Along with their own interests, my husband and I encourage our children to prepare financially for the future. In the typical educational system, children are taught parts of speech, long division, extracurricular activities, how to apply for a college loan and so many other skills, but they’re never taught how to make money. Even though making money is what the majority of people do for most of their adult life, not one class during their twelve years of education is devoted to this task. Instead students are encouraged to enroll in college and in turn, go into debt.
Beginning around the age of twelve, we talk to our children about getting a part-time job. This can be anything from dog-walking, to babysitting, to lawn mowing, to tutoring a school subject or music lesson or any other skill they may want to offer. While they will spend some of their money, we encourage them to save most of it for future investments.
The following is a list of resources for both money management and college-prep options.

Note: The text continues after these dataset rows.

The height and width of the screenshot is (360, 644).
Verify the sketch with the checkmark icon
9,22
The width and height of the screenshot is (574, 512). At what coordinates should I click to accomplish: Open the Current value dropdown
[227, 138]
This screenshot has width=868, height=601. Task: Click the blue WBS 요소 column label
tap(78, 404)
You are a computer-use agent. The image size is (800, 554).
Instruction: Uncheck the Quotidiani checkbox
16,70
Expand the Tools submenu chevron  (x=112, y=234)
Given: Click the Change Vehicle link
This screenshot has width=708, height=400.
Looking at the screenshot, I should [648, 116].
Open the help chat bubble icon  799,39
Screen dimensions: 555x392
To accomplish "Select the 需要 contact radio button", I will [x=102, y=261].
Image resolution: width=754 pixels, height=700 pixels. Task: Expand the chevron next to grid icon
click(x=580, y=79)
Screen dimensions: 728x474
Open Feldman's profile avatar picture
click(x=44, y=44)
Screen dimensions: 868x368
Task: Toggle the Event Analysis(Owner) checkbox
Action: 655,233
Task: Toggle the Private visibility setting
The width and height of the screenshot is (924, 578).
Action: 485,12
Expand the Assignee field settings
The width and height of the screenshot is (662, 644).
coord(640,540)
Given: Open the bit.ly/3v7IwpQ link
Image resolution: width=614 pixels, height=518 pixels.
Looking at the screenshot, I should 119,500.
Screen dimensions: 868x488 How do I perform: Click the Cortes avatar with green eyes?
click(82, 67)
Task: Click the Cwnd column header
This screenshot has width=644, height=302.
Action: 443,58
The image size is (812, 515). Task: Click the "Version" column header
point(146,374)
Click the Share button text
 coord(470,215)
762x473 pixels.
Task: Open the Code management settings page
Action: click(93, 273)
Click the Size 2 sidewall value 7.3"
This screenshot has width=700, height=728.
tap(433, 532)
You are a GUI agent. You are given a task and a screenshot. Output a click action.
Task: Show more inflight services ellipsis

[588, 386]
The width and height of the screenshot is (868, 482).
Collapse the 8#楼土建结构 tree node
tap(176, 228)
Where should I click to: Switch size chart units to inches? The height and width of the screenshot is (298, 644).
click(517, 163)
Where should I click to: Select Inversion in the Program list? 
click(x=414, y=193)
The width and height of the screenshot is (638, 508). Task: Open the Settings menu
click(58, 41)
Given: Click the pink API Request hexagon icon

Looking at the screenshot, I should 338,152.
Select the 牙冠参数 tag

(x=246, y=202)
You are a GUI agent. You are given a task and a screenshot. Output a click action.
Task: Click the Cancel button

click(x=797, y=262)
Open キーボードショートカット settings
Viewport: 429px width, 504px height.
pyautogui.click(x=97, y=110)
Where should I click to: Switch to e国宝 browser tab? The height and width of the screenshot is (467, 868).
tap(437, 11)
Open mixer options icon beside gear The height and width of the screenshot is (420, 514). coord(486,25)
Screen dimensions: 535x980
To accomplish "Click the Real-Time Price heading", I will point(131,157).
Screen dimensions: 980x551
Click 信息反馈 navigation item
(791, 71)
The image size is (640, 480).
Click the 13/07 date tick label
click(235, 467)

MONEY MANAGEMENT RESOURCES
- Bigger Pockets • FREE investment videos & podcasts
- Rich Dad Poor Dad • by Robert Kiyosaki
- The Book On Rental Property Investing • by Brandon Turner
- The Millionaire Real Estate Investor • by Gary Keller
- Religion – The Catechism Explained •
- English – Writing the Five-Paragraph Essay •
- Vocabulary – Vocabulary.com
- Math – Khan Academy High School Math
- History – A History of Christendom Series • (6 volume set)
- Science – The 101 Series (biology, chemistry, physics)
- Foreign Language – Duolingo.com
- Typing – Typing.com
Home education doesn’t stop once the books are put away but rather every moment of the day is an opportunity we take for learning. Throughout the day we are also raising and taking care of chickens, gardening, composting, cooking, we have building projects and so much more. Conventional education is limited where home education is limitless!
Thank you for reading and as I said in the beginning, I hope you are able to take something away from this post whether negative or positive, to enhance your own homeschooling experience.